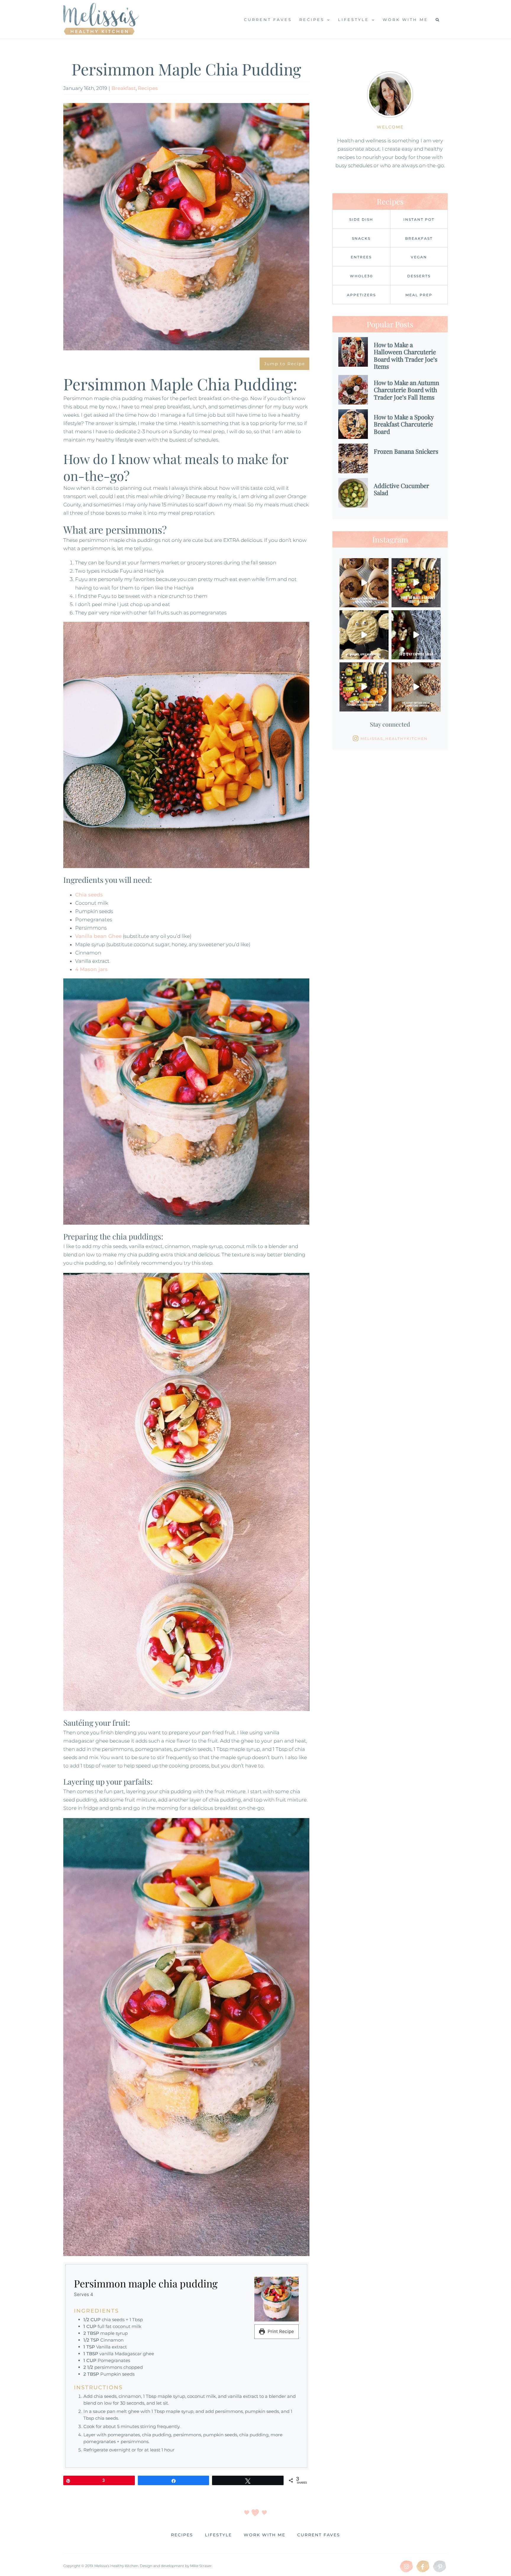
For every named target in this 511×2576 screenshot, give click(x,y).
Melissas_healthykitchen (394, 738)
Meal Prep (418, 295)
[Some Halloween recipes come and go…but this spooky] (416, 634)
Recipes (148, 88)
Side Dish (361, 219)
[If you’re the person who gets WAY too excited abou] (364, 686)
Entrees (361, 257)
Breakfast (123, 88)
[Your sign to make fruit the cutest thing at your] (416, 582)
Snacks (361, 238)
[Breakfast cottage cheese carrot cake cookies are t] (416, 686)
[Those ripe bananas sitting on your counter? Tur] (364, 582)
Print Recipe (280, 2331)
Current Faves (318, 2535)
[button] (438, 19)
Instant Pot (418, 219)
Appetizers (361, 295)
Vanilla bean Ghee (98, 936)
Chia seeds (89, 895)
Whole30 (361, 276)
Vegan (419, 257)
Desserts (419, 276)
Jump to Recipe (284, 363)
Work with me (264, 2535)
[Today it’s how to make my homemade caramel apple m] (364, 634)
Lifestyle (218, 2535)
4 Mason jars (91, 969)
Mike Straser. (201, 2566)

[Problem statement]
Respond with an exact reproduction of the lines running from the one that contains "Chia seeds (89, 895)" through the end of the material.

[Solution]
Chia seeds (89, 895)
Whole30 (361, 276)
Vegan (419, 257)
Desserts (419, 276)
Jump to Recipe (284, 363)
Work with me (264, 2535)
[Today it’s how to make my homemade caramel apple m] (364, 634)
Lifestyle (218, 2535)
4 Mason jars (91, 969)
Mike Straser. (201, 2566)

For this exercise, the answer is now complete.